Speaking of permanent components, Fannie Mae gave its annual report, and the picture was, you guessed it, rosy.

"We had a great year," said Thomas White, senior vice president at Fannie Mae. The corporation funded $6.5 billion deals in 1995, up from the $4.9 billion in 1994.

And it wasn't all plain vanilla stuff, either. "A good deal is a good deal, even if it's out of the box," said White.

Also at the conference, Freddie Mac reported a 75% increase in its multifamily business last year, funding $1.6 billion in multifamily loans, up from $913 million in 1994. And 95% of those loans were on affordable to low- and moderate-income families.
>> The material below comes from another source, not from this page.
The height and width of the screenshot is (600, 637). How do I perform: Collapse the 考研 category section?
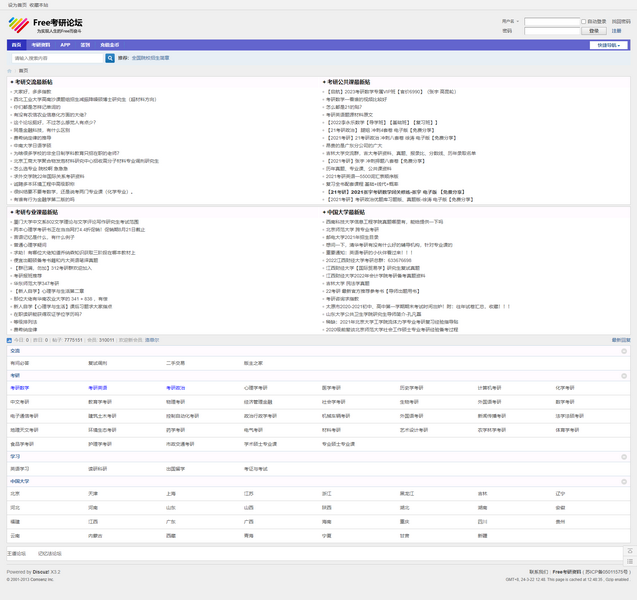coord(624,375)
Freddie Mac did $ 1.1 billion through its Conventional Cash Mortgage Purchase program and $360 million through its Structured Transactions (securitization) program. So far this year, the corproation's January 1996 volume was double that of January 1995. The corporation hopes to do about $2 billion in total business this year.

Overall, Thomas Watt, Freddie Mac's senior vice president of multifamily housing, characterized the lending market as having "a surplus of capital chasing multifamily deals. Everyone is in a real horse race out there to build market share."

To better its own offerings, Freddie Mac unveiled two new lending programs, the Multifamily PC One program and the Rate Reset Mortgage.

The PC One program provides an alternative to the conventional cash program since it is available for individual loans that Freddie Mac intends to securitize promptly after purchase. The program will be initiated on a pilot basis with several Program Plus seller/servicers throughout the country.

"The Multifamily PC One program gives borrowers a seamless, profitable outlet for a single multifamily loan," said Charles Olsen, vice president of multifamily production. "Investors place a high value on multifamily mortgage securities because of the call protection advantages they offer."

The new rate reset mortgage offers the ability to lock in a fixed interest rate for the first five years of the loan, with the option to extend the mortgage for another five years.

Also, Freddie Mac changed its structured transactions program to increase the loan-to-value cap to 80% from 75% and to decrease the seasoning requirement to only six months from the previous 24 months.